Cet examen budgétaire réactive ainsi l'un des clivages les plus tenaces de la mandature Sarkozy: présidence des riches contre République sociale. Dans la nuit de mercredi à jeudi, les députés ont certes adopté le renforcement de la taxe sur les très hauts revenus.
Amis fidèles ?
Le parquet de Paris a délivré unréquisitoire supplétif à l'encontre de Thierry Gaubert. Ce proche
de Nicolas Sarkozy est déjà mis en examen pour recel d'abus de
biens sociaux, dans l'instruction du volet financier de l'attentat de
Karachi. Le voici désormais soupçonné de subornation de témoin.
Son ex-épouse, Hélène de Yougoslavie,
avait remis une clé USB contenant un enregistrement de conversation. On
y entend Thierry Gaubert menacer sa femme : « Si tu parles, tu ne verras plus les enfants. Si je coule, tu coules avec moi, car nous ne sommes pas divorcés ». La justice cherche aussi à savoir si Gaubert n'a pas exigé de sa femme qu'elle mente aux juges lors de ses auditions. Mme
ex-Gaubert avait témoigné de l'existence d'un compte aux Bahamas.

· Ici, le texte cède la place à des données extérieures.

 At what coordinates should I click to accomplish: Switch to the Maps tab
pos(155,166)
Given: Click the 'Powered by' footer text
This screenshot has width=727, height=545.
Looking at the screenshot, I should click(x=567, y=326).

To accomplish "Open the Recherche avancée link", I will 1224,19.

Et M. Gaubert était sacrément inquiet.
Brice Hortefeux l'avait prévenu, le 14
puis le 21 septembre dernier, des révélations de son ex-épouse au
juge Renaud van Ruymbeke.
Europe crédible ?
Son aller-et-retour à Francfort pour tenter de convaincre Angela Merkel n'aura pas servi. Jeudi, dans un communiqué officiel commun, le couple franco-allemand annonçait le report à mercredi d'une décision européenne sur le sauvetage de l'euro.
Officiellement, il faut encore du temps pour négocier l'ampleur du défaut de paiement de la Grèce, paralysée par des mouvements sociaux, et ses conséquences sur le secteur bancaire privé du reste de l'Europe. Officieusement, il y a d'autres motifs de négociation et d'énervement bilatéraux. Sarkozy défend un renforcement des moyens du FESF et un élargissement de son intervention. En gros, notre Monarque aimerait pouvoir faire appel au FESF pour nos banques nationales si nécessaire.

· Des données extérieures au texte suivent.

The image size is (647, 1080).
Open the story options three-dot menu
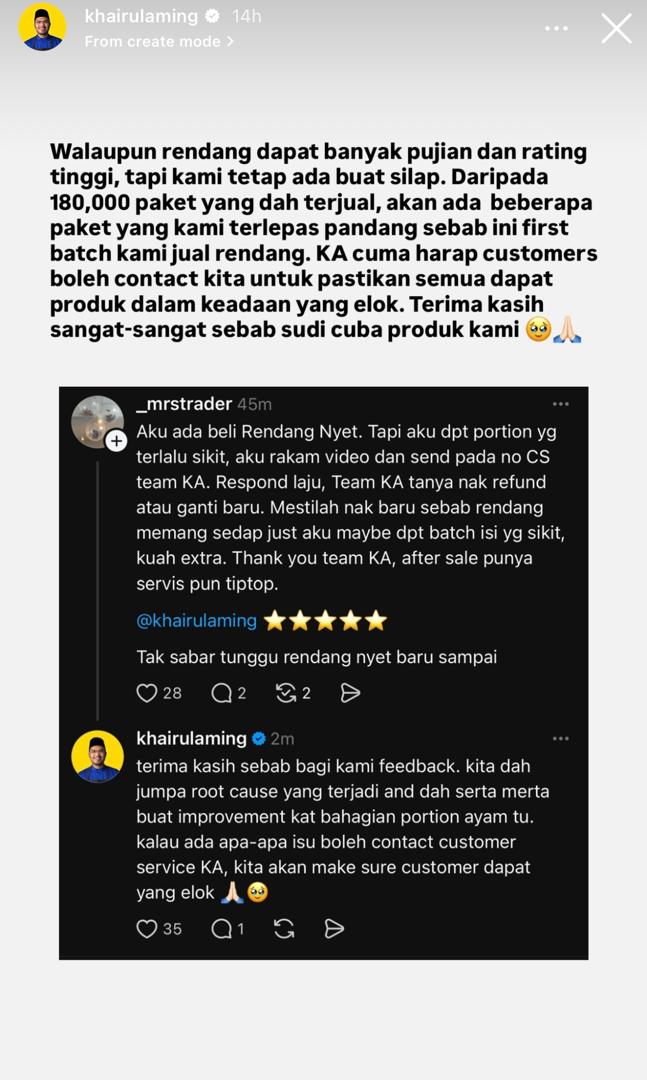pos(556,29)
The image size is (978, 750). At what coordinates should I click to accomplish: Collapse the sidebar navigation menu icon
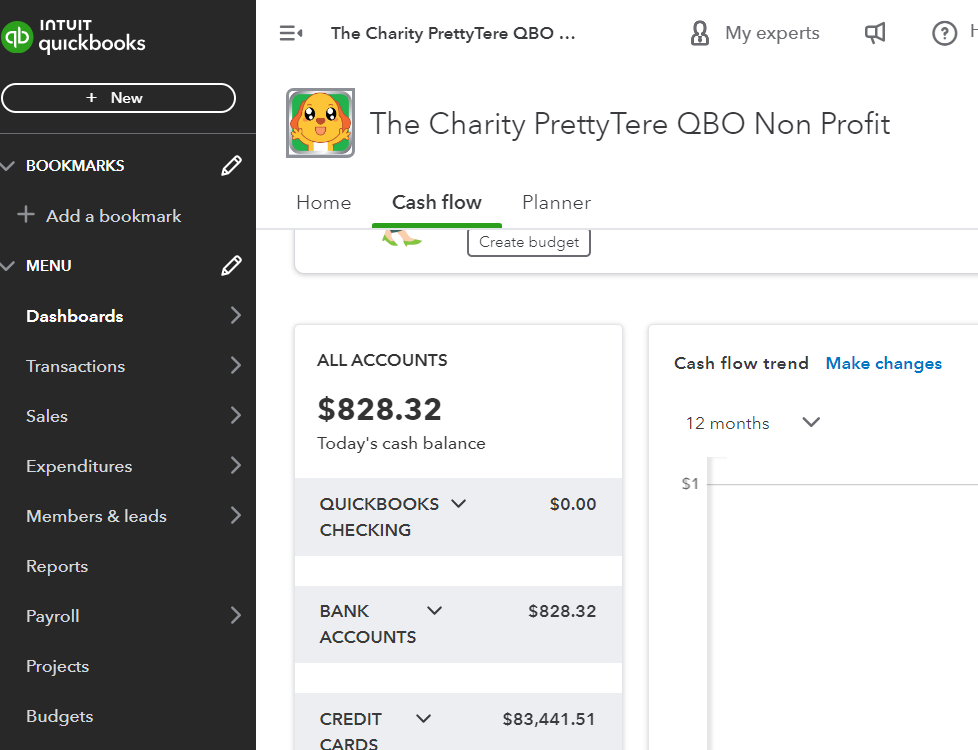click(291, 34)
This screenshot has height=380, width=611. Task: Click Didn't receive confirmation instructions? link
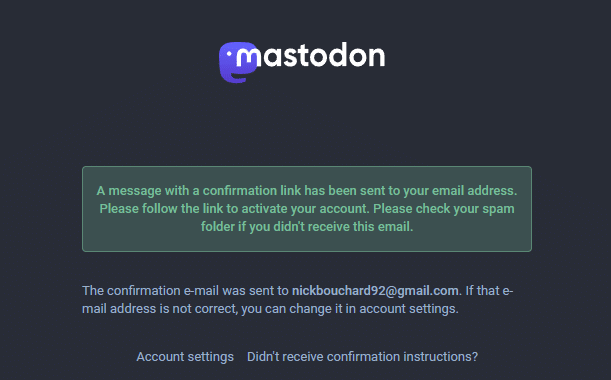pos(362,357)
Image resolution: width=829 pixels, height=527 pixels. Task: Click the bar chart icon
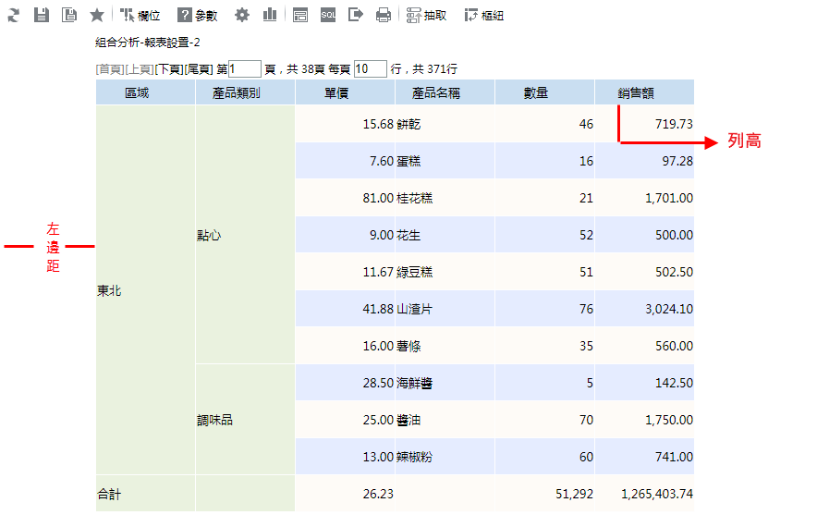270,15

Non seulement l'Europe - et la zone euro en particulier - se limiterait donc au leadership franco-allemand, mais en plus ce leadership ne fonctionne pas. Faudra-t-il le répéter ? Le temps des marchés (et des emprunteurs !) n'est pas celui des gouvernements.
Dans l'urgence et la douleur, Nicolas Sarkozy réalise aujourd'hui que son mini-traité dit de Lisbonne n'était qu'un leurre technocratique.